Bird-Wilson credits the Saskatchewan and the Anglican Church archives for her source materials for The Red Files. Her collection’s title is taken from the federal government’s name for residential school archives. While Bird-Wilson acknowledges her gratitude to these archives, her source materials contain omissions, such as the specific details of student stories, identities, and injustices. These omissions impel her poems. For instance, she describes an act of cultural evisceration for young women entering the schools: having their hair cropped short. You can imagine the author seated in a dusty archive, poring over endless school photographs like the one selected for the book’s cover. In uniforms, and with stock bowl haircuts, the children appear as carbon copies. With an impetus parallel to that of the Truth and Reconciliation Commission, and through imaginative reconstruction, Bird-Wilson works to imbue figures disregarded by history with affect and individuality. In “Girl with the Short Hair,” she writes: “if I wanted to describe the girl to you in a poem I might say the short-haired one but they’ve all got short hair and she’s more than that anyway . . . she has a name but history hasn’t recorded it.” Unlike prior government records or a photograph caption, the poem contains no punctuation and sparse capitalization. It is loosely organized as two paragraph-long stanzas and often uses multiple spaces between words in lieu of line breaks or ellipses. By the end of the poem, what is revealed about the girl is what is “in her bones”: her preference is “to lope under the prairie sky to slap her feet down on the long grasses,” which results in her “wind-knotted hair.” This poem echoes many others in the collection—such as “The ———–’s Situation,” which deploys the omission of proper nouns to demonstrate the usurpation of individual history in the face of residential school historical accounting. The Red Files, like the Girl with the Short Hair who dreams of exhibiting her freedom under the prairie sky, acts to “dance on the graves” of residential school perpetrators because, according to the lyric “Cremation,” if these poems won’t, “who will?”

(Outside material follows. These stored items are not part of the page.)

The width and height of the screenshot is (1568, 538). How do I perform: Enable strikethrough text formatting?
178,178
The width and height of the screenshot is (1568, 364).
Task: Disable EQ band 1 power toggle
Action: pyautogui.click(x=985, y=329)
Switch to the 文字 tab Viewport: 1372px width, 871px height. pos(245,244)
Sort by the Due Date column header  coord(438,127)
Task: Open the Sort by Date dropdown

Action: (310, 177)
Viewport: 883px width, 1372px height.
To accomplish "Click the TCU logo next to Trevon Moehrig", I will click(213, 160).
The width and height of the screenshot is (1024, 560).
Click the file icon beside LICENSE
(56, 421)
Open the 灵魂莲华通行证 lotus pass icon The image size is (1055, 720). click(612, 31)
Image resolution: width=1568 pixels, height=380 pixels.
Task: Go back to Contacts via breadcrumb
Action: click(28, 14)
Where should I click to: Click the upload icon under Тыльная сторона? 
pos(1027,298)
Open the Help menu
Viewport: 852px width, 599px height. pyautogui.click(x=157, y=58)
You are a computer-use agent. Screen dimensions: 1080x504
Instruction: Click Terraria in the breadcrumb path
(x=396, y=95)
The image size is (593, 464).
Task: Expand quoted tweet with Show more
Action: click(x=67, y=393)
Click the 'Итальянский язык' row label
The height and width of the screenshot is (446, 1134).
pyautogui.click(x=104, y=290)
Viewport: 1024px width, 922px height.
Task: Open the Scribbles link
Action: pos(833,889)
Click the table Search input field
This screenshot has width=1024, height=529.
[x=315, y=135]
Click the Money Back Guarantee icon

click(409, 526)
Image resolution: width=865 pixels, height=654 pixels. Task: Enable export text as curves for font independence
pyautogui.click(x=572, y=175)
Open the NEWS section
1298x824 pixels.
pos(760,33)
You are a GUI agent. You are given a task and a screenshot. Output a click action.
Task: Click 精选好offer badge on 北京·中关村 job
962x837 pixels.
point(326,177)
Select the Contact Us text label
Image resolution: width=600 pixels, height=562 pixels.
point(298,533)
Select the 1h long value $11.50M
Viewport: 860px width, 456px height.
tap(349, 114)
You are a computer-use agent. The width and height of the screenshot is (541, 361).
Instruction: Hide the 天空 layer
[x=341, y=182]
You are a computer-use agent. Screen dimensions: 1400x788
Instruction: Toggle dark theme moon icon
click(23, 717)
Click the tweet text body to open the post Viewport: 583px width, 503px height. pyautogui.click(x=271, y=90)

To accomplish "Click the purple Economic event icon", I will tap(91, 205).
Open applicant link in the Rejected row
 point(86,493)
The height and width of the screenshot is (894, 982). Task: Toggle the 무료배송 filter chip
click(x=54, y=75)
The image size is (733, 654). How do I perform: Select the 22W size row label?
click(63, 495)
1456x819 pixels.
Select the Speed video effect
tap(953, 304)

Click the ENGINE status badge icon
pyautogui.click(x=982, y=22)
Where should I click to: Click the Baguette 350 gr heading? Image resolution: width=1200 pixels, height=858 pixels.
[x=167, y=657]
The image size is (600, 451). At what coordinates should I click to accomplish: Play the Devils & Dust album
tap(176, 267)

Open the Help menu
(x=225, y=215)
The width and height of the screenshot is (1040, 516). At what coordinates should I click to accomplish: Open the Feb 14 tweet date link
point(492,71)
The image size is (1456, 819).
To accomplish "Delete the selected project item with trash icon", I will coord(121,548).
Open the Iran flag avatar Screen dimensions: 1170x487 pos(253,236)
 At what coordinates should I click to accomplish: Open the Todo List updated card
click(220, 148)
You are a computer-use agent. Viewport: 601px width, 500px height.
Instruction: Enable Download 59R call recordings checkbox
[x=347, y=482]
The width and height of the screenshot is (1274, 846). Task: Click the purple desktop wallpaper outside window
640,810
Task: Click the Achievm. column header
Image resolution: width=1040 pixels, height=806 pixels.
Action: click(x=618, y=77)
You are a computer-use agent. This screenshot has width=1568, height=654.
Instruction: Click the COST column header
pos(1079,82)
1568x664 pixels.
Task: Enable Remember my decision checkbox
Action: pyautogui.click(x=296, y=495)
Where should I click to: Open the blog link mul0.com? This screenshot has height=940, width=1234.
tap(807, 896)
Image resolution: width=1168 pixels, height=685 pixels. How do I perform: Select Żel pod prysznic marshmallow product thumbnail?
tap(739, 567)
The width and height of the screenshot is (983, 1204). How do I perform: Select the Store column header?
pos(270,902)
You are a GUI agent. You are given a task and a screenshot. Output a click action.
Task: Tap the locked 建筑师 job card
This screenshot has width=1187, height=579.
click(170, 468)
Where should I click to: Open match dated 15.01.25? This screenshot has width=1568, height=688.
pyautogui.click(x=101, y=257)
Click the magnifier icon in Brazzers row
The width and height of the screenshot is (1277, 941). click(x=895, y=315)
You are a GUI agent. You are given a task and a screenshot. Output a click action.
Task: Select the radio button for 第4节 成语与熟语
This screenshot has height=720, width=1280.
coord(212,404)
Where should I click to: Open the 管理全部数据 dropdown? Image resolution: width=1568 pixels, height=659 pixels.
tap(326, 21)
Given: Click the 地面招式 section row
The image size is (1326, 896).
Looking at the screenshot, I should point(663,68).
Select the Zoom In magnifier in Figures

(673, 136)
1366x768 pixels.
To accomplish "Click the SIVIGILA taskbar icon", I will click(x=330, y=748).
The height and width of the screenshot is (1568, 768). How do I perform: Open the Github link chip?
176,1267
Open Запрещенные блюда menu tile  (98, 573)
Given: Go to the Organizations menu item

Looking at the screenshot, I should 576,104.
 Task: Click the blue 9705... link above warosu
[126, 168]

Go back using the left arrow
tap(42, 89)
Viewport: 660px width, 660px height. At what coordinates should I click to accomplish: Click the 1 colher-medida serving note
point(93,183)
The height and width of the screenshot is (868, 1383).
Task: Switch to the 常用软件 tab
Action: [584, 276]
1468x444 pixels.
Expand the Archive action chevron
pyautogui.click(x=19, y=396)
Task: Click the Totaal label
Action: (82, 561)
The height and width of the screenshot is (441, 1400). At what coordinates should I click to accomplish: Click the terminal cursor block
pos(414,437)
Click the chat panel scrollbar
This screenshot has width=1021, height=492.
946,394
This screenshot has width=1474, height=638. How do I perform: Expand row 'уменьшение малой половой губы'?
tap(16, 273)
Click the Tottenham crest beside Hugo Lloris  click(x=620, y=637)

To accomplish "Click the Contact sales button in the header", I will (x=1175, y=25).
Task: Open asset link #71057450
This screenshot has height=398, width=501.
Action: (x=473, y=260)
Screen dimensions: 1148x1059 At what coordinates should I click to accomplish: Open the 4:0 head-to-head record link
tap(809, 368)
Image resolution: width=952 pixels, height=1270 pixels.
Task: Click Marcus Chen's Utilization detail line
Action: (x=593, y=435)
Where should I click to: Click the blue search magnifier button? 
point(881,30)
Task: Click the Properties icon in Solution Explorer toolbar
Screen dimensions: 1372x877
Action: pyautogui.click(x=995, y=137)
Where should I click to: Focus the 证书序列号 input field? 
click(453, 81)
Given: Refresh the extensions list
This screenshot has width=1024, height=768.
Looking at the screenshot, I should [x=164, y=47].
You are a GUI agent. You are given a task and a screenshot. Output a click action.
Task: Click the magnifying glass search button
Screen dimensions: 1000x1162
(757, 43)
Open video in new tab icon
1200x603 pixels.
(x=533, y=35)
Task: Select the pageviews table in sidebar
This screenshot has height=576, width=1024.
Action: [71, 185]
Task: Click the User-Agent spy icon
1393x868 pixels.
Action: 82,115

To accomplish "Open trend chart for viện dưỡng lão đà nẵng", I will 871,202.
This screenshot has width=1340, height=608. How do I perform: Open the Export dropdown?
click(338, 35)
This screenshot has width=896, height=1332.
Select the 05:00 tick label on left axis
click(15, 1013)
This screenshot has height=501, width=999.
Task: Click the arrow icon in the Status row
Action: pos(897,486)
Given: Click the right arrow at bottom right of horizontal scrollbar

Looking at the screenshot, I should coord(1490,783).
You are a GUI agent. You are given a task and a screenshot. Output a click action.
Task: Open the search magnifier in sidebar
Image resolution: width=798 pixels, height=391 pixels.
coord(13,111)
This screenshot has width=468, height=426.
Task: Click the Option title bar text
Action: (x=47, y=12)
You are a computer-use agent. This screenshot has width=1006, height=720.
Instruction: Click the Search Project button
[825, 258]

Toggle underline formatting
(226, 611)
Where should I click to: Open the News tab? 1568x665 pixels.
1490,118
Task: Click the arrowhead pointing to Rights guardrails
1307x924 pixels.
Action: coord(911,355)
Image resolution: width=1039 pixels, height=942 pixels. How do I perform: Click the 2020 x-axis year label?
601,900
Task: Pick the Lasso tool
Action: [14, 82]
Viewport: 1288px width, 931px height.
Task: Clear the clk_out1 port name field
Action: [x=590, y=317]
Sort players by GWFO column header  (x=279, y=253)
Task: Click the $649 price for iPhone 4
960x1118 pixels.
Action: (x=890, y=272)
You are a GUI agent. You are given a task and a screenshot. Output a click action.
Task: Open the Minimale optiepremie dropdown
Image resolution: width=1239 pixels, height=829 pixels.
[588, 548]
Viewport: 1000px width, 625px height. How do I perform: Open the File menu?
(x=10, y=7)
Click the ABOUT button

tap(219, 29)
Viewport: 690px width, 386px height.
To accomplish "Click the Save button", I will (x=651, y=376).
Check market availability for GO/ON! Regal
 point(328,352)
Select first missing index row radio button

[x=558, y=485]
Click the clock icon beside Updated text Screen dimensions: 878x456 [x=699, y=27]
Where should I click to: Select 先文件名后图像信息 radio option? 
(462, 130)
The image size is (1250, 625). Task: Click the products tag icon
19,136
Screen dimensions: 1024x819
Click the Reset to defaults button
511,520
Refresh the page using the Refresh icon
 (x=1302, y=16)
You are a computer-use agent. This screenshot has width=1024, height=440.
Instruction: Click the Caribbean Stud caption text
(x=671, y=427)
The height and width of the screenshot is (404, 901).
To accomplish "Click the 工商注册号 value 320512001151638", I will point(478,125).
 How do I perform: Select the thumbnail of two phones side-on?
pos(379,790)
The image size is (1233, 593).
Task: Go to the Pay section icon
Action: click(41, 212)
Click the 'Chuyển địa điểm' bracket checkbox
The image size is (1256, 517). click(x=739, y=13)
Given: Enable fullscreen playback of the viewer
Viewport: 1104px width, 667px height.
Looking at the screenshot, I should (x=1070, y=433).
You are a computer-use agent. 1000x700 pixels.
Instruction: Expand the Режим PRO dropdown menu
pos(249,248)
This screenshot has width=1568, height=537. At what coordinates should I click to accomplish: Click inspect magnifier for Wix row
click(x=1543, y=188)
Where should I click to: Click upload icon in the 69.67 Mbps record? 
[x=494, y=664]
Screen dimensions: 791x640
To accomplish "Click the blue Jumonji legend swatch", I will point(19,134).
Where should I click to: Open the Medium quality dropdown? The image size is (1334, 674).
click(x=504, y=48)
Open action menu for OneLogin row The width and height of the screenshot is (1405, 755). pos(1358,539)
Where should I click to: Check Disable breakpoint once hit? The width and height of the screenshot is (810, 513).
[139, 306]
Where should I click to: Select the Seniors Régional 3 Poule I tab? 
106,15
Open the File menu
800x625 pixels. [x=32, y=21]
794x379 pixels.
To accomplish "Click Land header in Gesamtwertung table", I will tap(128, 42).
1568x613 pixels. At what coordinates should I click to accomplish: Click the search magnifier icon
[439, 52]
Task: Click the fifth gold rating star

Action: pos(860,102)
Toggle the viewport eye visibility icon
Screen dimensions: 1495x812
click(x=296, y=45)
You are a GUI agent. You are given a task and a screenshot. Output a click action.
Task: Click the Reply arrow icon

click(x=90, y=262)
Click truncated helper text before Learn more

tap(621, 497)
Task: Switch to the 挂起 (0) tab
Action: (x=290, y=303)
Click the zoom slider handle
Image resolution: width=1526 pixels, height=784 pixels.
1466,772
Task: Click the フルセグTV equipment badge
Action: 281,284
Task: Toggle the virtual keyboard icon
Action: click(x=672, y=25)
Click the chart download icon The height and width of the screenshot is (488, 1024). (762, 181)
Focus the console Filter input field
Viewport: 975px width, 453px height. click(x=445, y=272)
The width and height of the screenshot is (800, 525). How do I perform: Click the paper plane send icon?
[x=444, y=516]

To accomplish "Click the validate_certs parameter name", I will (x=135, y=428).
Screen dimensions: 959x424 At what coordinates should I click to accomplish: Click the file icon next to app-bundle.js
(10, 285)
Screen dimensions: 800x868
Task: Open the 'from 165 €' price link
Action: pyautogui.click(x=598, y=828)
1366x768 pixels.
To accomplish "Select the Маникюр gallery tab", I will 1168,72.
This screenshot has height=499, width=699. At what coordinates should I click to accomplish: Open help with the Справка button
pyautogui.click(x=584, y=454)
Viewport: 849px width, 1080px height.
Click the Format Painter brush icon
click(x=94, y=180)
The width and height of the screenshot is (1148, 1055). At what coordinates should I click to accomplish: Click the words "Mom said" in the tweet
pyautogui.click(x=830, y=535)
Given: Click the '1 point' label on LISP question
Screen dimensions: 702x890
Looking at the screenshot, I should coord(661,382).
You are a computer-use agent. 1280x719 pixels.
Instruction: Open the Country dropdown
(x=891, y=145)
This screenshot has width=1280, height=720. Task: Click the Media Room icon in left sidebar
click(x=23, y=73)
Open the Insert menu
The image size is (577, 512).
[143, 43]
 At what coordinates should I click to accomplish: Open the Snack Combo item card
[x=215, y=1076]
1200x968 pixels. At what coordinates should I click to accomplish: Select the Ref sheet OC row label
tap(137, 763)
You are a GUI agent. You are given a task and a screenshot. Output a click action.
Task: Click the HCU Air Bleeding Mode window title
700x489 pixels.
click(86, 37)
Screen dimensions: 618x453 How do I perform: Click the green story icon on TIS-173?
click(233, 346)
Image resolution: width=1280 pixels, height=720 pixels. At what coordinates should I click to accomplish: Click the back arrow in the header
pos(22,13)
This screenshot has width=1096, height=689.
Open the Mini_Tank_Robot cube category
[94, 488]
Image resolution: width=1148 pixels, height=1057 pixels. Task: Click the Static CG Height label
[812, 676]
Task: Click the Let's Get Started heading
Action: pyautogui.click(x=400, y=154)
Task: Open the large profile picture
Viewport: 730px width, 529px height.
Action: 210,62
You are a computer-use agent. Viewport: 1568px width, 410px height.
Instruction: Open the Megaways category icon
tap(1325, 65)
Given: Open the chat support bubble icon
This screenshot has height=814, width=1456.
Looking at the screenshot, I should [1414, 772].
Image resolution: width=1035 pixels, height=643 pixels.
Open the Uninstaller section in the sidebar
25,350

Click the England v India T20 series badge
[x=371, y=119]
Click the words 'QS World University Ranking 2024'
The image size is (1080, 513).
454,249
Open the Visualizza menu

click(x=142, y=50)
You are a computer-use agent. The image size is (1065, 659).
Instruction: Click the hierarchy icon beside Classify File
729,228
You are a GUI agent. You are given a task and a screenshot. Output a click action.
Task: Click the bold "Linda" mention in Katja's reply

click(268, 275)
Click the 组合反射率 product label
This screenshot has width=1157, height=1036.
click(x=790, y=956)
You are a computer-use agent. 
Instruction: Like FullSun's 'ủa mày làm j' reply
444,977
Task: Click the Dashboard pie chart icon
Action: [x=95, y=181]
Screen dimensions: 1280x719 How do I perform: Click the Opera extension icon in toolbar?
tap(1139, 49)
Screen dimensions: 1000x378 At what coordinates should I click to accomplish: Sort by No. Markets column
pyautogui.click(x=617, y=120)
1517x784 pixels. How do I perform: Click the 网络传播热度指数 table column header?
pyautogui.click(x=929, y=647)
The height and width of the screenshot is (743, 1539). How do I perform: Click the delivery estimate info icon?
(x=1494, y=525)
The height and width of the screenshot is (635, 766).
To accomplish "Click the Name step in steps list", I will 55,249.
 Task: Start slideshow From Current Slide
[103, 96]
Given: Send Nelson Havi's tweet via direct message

In the poem “XXXIII” from the collection Thirsty, Dionne Brand defamiliarizes the recurring wail of an ambulance siren, registering it instead as the portent of “life collapsing.” In How Festive the Ambulance, Kim Fu further reinterprets this sound. Unlike Brand’s poem, Fu’s titular poem is hopeful: “The sirens sing / their sweet confirmation: not-dead, not-dead, not-dead.” The anaphoric cadence of this line mimics the siren’s cry, altering the way it resounds in the reader’s mind. Fu’s collection retrains the eye and ear through her creation of speakers with varying sensory capabilities. In her “Lifecycle of the Mole-Woman” poems, the mole-woman meets a mermaid who describes the “scene” for the benefit of the mole-woman’s “scooped-out darkness.” Though the mermaid eventually concedes that “we are staying in our place, as ever always,” Fu argues that there is value in attempting to understand another’s perspective despite being unable to fully inhabit their subject position. Fu’s free-verse poems vary in line length and form, from paragraph poems to the aforementioned cycles. A longer poem, “Let Us Change Bodies,” is composed of eight stanzas that range in length from two to seven lines. In the poem, Fu provokes readers to imagine switching bodies with another person “as we might change seats.” She then launches into the second person, causing the reader to inhabit a world made unfamiliar by its being perceived through a melee of speakers’ interpretations of disparate events: “Now you are climbing a mountain / because the landscape forms the profile of a witch / and you were drunk and wanted to prove a local legend wrong.” The effect of these lines is arresting, causing readers to question whose legends they believe in and whether or not they are the correct ones.